# [EXERCISE]
List every line of the listing that contains the word "Select". Case counts.

# [DATA LISTING]

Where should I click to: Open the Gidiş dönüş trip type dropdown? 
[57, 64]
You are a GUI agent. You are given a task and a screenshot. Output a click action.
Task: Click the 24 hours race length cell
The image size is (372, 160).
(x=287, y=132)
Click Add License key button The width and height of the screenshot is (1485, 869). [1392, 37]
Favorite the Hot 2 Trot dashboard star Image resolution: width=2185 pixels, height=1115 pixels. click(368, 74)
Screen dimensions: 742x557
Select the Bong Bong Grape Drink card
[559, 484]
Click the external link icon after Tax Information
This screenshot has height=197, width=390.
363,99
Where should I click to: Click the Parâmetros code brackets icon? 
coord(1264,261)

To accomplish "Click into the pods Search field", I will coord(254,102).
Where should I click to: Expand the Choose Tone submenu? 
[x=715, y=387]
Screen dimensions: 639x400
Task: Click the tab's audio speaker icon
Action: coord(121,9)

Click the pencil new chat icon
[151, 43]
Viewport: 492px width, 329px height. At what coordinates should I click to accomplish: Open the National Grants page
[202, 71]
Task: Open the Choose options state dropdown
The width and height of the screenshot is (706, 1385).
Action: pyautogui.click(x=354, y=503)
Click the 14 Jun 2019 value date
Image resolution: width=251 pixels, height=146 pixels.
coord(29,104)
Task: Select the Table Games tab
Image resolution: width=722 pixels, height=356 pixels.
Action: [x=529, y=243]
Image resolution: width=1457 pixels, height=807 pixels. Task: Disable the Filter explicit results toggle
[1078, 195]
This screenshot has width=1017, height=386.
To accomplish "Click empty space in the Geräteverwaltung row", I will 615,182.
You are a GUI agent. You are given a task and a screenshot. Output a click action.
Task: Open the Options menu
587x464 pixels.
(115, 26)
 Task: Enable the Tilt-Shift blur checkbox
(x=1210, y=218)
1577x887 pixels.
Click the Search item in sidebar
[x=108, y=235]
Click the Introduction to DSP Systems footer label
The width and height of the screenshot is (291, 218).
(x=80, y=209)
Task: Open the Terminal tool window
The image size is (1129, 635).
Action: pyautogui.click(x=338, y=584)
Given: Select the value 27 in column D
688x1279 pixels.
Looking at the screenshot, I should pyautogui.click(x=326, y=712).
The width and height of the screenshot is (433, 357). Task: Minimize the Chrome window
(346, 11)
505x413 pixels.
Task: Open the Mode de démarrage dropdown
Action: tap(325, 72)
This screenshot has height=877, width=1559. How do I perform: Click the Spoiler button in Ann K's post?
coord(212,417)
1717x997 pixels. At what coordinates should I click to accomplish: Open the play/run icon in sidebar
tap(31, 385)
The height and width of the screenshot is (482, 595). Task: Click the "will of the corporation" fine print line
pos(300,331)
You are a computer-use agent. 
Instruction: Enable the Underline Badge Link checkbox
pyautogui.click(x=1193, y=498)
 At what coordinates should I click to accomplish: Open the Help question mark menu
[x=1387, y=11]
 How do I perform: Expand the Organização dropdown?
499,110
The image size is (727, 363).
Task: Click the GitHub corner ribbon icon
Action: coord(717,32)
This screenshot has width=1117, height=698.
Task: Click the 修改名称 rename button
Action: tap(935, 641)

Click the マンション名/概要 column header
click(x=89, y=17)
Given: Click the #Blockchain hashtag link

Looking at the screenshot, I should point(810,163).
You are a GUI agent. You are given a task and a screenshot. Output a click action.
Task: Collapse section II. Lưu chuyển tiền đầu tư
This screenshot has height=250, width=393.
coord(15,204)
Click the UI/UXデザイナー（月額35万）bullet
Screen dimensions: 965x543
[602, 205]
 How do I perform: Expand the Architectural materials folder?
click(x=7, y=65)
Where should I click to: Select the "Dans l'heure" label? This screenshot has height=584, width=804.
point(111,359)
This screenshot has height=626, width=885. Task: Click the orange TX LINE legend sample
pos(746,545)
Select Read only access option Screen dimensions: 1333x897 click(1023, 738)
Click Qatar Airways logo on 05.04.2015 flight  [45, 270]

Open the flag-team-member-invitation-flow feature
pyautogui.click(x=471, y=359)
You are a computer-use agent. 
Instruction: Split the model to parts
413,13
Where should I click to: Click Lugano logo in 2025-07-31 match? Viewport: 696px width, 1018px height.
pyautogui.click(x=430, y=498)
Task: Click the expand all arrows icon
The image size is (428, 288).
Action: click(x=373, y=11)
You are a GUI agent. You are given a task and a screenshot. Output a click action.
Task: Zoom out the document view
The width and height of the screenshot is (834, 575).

# [WORKED SOLUTION]
Select the Bong Bong Grape Drink card
Task: Select the Table Games tab
Given: Select the value 27 in column D
Where should I click to: Select the "Dans l'heure" label? This screenshot has height=584, width=804.
Select Read only access option Screen dimensions: 1333x897 click(1023, 738)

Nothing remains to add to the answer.